Police officers march ahead of a LGBTQIA+ parade with prime minister Anthony Alabense walking ahead.
Peter said he overheard “derogatory homophobic comments” during WorldPride last year. (AAP: Steven Saphore)

Just last year, during WorldPride celebrations in Sydney, Peter said he overheard senior officers making “extremely homophobic” remarks about members of the LGBTQ+ community.

“Whilst I was standing with members of the Mardi Gras and other members of the trans community [I] overheard high up police saying derogatory homophobic comments,” he said.

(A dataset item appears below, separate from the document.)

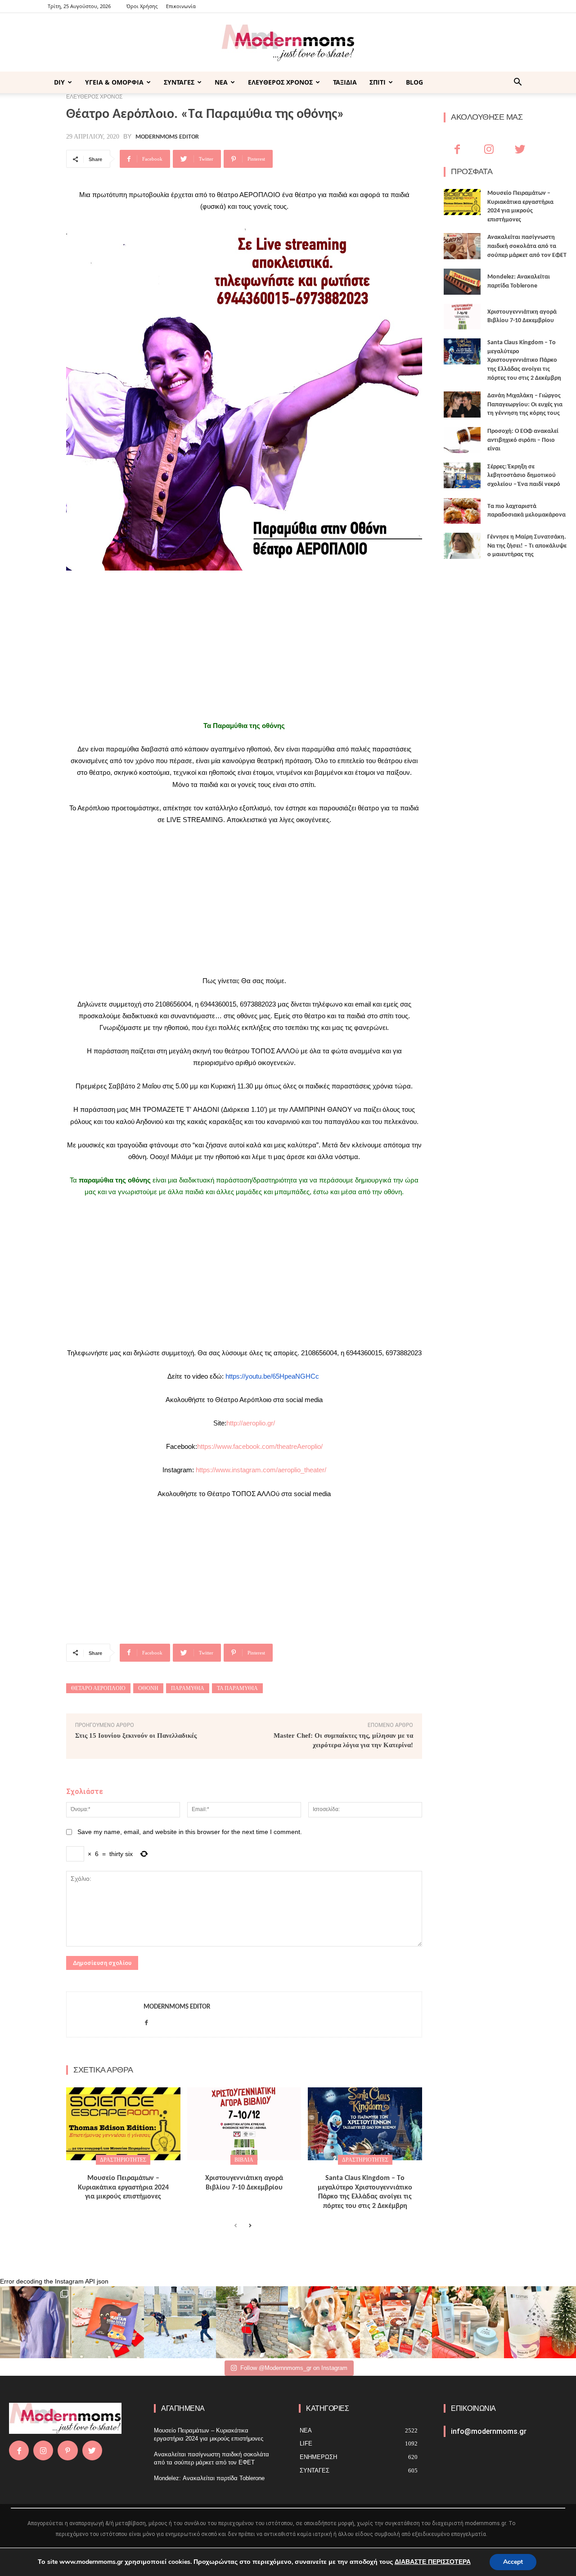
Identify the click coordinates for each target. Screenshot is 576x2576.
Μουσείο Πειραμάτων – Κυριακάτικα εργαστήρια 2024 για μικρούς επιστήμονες (123, 2188)
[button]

He said he is confident those he was with also heard the remarks.

Lack of support for police, even less for gay police

Over the past decade, Peter had slowly developed severe PTSD and said he repeatedly requested promotions or transfers that would allow him a break from general duties policing.

But despite his lengthy experience and being awarded for his work, including a commissioner’s certificate of merit, he said he was never given the opportunity.

He believes he was held back because of his sexuality.

Do you know more?

If you have any information about a story, contact Lia Harris or you can contact us here.

“There’s not a lot of support for a lot of police, but there’s definitely not a lot of support for gay police, there’s nowhere to turn,” he said.

“One particular boss, I was told later, apparently said that he didn’t want fa***ts working upstairs.

“There were people from my class at the academy who were superintendents by the time I left … I never got the opportunity.”

Peter said the same boss who did not want him promoted called him into his office during 2020 and asked him to “research all the gay beats” in the area so they could “target them for antisocial behaviour”.

That senior officer has since retired.

After more than two decades, Peter left the force earlier this year.

Hands on a black jacket with a NSW Police patch
Peter hopes change will happen soon, for the sake for the next generations of NSW Police officers. (ABC News: Keana Naughton)

He now wants to tell his story to help inform the internal NSW Police review being conducted in the hope it will change things for future generations of police.

“I have hope that it’ll change things, but it depends on how the review is conducted,” he said.

“It needs to have ex-police and serving police to make comment and there needs to be real change.”

Commissioner Webb has not yet committed to interviewing current and former officers as part of the review, but has previously told ABC News she would take advice from Ms Hilton about what is needed.